L'église se présente comme un édifice dit "en croix latine"

Un très vieux clocher
Ce clocher attire l'attention, moins par sa hauteur (46 mètres) que par l'importance de sa base, celle d'une tour carrée de 36 m2 au sol et de près de 20 mètres de hauteur.
S'agit-il d'une tour de guet de l'époque romane (10ème-11ème siècle) à partir de laquelle on a construit une église gothique, ou bien d'une église romane dotée d'une tour fortifiée ? Aucun document ne donne de réponse.
L'escalier qui mène aux tribunes et à la chambre des cloches permet d'apercevoir un pan de maçonnerie fort révélateur de la qualité de l'assemblage des moellons soigneusement équarris. L'épaisseur des murs (1,20 mètres), les lucarnes de guet du sommet, la petite archère de la face sud, l'absence d'ouverture sur la façade ouest et la meurtrière obturée du 2ème étage indiquent clairement le rôle auquel était destiné l'ouvrage. Les quatre fenêtres superposées de la face est sont de style roman et doivent dater du début du 13ème siècle.

                   
Archère face sud à hauteur de l'horloge             Meutrière condamnée
        
L'assemblage de la nef sur la tour a été réalisé grâce à l'ouverture d'une grande arcade de la paroi, côté sud-est, compensée par les hauts et épais contreforts qui l'encadrent. Cela a également permis l'aménagement de deux tribunes.



Les Fonts Baptismaux
Ils sont blottis dans le contrefort nord est un recoin voûté en berceau brisé. L'oeil de boeuf, démesuré, est orné d'un vitrail et la petite lucarne est de style gothique. L'encadrement de cette lucarne à quatre pierres layées à l'ancienne est coiffé d'un linteau en accent circonflexe plutôt rare dans notre région. L’entrée de ce petit local est agrémentée d’un encadrement chanfreiné et devait sûrement être protégée par une grille ouvragée. Son importance est particulière étant donné que le patron de l’église est St Jean-Baptiste. Or ce vocable était donné d’office par l’évêque à l’église, qui dans un secteur nouvellement christianisé, possédait un baptistère. Dans l’hypothèse ou Maslacq suppose une fondation rurale aquitano-romaine, on peut déduire que dès le 4ème siècle, ce fut le cas de la communauté villageoise. Dès lors on peut supposer qu’une église a précédé celle que l’on voit aujourd'hui et qui fut construite à partir du 11ème siècle.


Rosace Fonts baptismaux

La chambre des cloches ne s’inscrit pas dans les normes de l’époque, c’est une œuvre moderne (17ème - 18ème siècle). Le matériau est raffiné, la pierre dure et soigneusement équarrie, bouchardée et décorée. Les formes décoratives inspirées de l’antiquité soulignent la corniche supérieure et animent visuellement la variété des formes et la couleur des matériaux. La chambre résonne avec le chant des cloches, l’une en fa dièze et l’autre en sol dièze.

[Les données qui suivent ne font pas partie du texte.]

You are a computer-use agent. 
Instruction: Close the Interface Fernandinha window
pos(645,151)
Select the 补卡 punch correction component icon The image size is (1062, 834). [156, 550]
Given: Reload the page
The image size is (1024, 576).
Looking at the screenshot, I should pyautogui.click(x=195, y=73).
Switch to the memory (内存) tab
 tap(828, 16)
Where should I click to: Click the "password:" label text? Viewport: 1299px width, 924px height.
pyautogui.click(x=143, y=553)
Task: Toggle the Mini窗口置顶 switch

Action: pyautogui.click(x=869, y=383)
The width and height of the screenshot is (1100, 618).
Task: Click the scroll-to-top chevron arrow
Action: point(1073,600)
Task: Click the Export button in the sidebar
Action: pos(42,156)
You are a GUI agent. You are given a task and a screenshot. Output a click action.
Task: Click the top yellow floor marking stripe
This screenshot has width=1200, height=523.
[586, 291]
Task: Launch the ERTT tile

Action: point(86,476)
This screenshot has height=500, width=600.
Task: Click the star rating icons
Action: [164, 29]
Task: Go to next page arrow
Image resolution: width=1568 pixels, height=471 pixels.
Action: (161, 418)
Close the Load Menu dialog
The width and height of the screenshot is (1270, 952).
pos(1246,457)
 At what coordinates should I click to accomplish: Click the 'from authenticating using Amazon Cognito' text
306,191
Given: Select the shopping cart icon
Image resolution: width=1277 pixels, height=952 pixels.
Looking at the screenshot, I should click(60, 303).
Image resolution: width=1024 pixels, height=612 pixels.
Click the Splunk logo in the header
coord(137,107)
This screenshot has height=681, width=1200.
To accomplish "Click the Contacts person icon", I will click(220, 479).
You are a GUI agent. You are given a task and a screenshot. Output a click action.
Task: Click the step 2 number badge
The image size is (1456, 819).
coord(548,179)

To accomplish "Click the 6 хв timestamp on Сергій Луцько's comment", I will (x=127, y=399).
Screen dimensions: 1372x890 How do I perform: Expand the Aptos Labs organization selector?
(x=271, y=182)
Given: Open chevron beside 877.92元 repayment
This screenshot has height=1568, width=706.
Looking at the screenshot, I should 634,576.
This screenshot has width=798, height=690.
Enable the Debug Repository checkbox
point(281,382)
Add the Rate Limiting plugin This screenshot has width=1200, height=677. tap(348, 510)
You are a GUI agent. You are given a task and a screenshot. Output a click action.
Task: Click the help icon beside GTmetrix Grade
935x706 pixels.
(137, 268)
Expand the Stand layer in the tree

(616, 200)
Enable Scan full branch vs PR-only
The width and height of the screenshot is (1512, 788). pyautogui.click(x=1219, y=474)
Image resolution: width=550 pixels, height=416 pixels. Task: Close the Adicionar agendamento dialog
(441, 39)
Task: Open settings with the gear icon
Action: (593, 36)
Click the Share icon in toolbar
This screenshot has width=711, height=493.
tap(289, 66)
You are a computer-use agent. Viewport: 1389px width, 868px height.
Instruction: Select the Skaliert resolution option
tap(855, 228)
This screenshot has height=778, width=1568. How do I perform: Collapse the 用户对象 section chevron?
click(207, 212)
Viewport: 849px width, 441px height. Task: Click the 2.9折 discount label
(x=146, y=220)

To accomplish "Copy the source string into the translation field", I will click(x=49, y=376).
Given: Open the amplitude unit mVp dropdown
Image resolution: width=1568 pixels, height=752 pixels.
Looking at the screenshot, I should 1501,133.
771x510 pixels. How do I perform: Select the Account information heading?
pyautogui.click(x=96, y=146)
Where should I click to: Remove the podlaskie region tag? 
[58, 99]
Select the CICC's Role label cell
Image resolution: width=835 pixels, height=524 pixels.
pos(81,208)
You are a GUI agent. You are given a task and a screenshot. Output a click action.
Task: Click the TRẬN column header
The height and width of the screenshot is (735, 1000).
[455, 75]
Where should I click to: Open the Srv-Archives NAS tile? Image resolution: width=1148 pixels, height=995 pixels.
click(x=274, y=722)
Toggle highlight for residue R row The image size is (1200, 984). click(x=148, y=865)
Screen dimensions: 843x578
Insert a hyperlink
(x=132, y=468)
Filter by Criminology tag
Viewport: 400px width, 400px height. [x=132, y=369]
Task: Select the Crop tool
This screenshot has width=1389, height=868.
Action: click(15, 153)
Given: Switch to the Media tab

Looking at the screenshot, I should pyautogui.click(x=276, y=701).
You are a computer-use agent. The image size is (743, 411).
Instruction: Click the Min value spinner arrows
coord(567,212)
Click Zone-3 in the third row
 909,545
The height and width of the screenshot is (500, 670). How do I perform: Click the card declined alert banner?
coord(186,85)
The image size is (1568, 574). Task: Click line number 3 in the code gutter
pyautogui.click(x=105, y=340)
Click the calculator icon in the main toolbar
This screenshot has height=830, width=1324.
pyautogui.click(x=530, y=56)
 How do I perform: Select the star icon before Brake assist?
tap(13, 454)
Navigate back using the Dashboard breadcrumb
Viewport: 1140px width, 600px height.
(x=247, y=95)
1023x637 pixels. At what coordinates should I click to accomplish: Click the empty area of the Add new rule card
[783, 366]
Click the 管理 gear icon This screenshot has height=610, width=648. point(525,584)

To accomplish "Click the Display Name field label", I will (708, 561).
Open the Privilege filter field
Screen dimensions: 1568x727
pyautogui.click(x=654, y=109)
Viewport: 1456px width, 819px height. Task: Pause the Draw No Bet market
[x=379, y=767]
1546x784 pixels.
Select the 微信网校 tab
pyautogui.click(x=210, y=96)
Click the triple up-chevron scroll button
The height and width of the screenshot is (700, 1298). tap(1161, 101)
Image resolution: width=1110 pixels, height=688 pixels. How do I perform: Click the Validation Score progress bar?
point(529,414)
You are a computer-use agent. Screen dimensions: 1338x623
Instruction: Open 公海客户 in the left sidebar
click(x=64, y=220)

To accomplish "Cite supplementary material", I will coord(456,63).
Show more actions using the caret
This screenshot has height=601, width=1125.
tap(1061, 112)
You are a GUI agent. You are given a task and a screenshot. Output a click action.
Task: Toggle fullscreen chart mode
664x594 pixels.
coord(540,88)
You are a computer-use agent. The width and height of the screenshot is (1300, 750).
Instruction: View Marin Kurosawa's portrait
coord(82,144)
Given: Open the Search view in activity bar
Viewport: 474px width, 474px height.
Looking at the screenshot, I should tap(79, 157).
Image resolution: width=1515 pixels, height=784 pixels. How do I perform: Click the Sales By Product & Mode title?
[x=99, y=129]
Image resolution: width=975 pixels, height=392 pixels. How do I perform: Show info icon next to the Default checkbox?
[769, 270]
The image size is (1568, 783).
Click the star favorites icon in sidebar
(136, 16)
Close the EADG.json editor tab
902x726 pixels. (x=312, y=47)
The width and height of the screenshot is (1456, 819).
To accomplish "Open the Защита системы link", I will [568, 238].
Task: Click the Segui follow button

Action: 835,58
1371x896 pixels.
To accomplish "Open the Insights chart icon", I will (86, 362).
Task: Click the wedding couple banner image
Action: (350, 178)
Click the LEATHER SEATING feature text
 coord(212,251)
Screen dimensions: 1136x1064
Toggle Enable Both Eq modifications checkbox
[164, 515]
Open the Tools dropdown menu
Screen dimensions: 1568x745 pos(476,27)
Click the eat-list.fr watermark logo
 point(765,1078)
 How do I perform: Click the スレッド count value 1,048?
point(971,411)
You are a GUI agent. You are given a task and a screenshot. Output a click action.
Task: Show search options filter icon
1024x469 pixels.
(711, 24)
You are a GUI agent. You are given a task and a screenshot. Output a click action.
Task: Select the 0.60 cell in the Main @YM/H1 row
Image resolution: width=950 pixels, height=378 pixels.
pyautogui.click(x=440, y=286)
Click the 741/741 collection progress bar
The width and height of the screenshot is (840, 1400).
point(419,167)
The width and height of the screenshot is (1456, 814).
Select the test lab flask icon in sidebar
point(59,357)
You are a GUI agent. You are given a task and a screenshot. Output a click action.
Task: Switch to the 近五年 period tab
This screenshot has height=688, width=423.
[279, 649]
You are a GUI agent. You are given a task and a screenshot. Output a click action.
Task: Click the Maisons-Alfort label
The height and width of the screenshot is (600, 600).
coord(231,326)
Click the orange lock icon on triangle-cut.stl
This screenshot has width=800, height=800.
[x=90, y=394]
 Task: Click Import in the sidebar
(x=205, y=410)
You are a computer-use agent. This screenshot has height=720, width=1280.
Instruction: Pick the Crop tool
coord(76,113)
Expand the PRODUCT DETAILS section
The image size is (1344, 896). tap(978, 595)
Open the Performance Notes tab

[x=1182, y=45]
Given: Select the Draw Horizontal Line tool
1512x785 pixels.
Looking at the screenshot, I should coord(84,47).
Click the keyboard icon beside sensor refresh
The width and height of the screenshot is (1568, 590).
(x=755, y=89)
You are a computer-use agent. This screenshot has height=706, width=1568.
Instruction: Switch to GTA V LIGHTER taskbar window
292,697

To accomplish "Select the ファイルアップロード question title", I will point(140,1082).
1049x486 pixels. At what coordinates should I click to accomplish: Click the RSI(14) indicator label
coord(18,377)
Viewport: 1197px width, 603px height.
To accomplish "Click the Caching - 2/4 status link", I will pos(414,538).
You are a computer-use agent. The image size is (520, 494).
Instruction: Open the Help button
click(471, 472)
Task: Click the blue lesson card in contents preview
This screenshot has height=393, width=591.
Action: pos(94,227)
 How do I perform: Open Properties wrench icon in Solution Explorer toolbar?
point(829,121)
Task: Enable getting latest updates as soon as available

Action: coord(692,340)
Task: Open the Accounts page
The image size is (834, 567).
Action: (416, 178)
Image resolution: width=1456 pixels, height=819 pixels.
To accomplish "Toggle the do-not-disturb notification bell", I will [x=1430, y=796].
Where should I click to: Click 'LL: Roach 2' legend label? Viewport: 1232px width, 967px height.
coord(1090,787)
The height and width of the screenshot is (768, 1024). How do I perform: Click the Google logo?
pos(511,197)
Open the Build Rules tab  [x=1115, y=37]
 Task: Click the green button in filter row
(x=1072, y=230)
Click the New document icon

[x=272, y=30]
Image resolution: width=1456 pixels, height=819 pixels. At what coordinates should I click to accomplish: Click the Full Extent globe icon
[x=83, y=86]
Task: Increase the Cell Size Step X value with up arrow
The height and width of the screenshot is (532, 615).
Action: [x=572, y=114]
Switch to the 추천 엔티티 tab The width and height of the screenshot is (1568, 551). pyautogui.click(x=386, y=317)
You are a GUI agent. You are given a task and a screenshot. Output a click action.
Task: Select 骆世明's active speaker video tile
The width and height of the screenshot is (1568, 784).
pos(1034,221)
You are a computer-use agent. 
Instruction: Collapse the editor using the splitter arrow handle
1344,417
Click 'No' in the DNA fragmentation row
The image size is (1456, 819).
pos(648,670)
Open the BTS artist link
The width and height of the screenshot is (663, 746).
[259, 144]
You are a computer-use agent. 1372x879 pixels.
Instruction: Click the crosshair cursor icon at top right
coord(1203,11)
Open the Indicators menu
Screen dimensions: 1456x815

La flèche ardoisée : L’abbé Guicharnaud fit construire la flèche ardoisée, plus récente, qui porte aussi la marque de ce raffinement. De forme octogonale, la toiture à rejets d’égouts retroussés est cantonnée aux angles de la base, de quatre clochetons pyramidaux relativement rares dans la région.
Ainsi, tant du point de vue archéologique qu’historique, le clocher se révèle à lui seul comme un témoin de l’évolution du monument, mais aussi de la communauté villageoise pendant presque deux millénaires.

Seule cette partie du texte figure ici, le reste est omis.